Assembled in the days before Halloween, “NO DANCING’s” reveal drew hundreds of people to the park shortly before the sun went down as a DJ in a sea captain’s hat spun some uptempo remixes.
Each of the nine letters is inscribed with a short, inspirational message from someone who ran afoul of somebody else’s rules, adding a bit of emotional complexity to the mix. While some people associated with the letters remain anonymous, two—each associated with an “N,” as it turned out—were present for the unveiling.
One of them was Looking Up co-founder Cody Smith. It was a sweet moment for Smith, who had previously installed the sign at Burning Man this year, where it brought a little joy to the flooded playa. Dressed in a green marching-band jacket from an Alameda fair and skeleton-print pants—his costume was “Death March”—Smith wore sunglasses whose tinted lenses spelled N-O. Construction, he said, went smoothly.

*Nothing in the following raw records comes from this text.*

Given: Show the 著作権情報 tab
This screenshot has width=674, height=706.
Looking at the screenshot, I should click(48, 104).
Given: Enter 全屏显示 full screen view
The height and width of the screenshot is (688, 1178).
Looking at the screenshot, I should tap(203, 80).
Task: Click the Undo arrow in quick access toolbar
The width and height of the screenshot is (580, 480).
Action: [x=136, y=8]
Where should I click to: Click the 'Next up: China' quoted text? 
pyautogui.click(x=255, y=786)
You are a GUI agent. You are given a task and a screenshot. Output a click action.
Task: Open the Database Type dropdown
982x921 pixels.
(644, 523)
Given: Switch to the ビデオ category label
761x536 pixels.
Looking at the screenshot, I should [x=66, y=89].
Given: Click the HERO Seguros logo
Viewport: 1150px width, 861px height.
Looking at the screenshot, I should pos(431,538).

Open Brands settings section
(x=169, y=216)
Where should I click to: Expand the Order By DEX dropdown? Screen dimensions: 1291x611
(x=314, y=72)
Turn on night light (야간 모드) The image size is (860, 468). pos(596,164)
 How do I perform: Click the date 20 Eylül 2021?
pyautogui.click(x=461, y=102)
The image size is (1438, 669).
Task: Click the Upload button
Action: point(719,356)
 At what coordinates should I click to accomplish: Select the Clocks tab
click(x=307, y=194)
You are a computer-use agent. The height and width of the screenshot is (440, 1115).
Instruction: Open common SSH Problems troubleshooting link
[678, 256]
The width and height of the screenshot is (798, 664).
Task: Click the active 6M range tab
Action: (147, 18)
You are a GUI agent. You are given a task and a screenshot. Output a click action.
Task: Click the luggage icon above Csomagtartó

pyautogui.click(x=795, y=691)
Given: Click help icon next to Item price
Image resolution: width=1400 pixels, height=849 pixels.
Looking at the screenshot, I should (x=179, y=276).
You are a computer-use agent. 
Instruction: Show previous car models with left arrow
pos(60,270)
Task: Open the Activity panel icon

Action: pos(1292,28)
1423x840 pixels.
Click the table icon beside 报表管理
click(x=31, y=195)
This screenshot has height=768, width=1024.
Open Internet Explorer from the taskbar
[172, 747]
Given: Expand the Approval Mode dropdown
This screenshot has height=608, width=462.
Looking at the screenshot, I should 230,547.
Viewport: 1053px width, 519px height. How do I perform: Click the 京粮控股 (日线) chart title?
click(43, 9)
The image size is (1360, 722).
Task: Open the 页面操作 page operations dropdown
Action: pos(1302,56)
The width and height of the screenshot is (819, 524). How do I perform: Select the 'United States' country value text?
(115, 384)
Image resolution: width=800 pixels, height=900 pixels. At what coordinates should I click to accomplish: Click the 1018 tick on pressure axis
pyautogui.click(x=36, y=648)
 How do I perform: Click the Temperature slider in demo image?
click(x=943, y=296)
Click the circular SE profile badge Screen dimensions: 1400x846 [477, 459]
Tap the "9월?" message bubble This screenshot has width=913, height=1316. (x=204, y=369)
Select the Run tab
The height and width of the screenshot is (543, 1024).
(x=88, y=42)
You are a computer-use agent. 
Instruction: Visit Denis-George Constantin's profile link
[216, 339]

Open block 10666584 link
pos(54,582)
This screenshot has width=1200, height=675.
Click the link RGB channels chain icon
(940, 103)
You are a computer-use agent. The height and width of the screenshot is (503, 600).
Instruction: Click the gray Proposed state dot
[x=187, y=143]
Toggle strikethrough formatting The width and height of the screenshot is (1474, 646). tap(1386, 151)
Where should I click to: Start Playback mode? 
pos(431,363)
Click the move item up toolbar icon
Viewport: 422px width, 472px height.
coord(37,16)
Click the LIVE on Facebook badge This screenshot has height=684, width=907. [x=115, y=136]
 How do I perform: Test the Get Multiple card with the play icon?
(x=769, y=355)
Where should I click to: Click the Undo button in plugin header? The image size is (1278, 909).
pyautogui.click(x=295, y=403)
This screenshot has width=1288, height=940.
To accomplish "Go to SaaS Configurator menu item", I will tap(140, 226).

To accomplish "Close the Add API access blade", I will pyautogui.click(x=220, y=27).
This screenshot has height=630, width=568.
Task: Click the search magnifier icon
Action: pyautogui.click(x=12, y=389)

“Only one snag,” Smith told The Standard. “We put one of the ground anchors in the wrong place, so we just welded a D-ring on the other side.”
Dressed as a witch, Abby Sugden and her dog Louie ambled over from Pacific Heights to join the fun. How did she hear about it?
“Facebook!” she said. “And we saw it at Burning Man.”
Funded in part by Illuminate, the nonprofit that mounts large-scale works like JFK Drive’s Golden Mile and Market Street’s display of rainbow lasers for Pride Month, “NO DANCING” had the blessing of the city’s Recreation and Park Department.
The sign is also something of a tongue-in-cheek message about who can use the park’s main east-west roadway and for what. In November 2022, San Francisco voters rejected Proposition I, which would have reopened JFK Drive to vehicular traffic, by more than 20 points.
The sign is to remain in place for a year or so.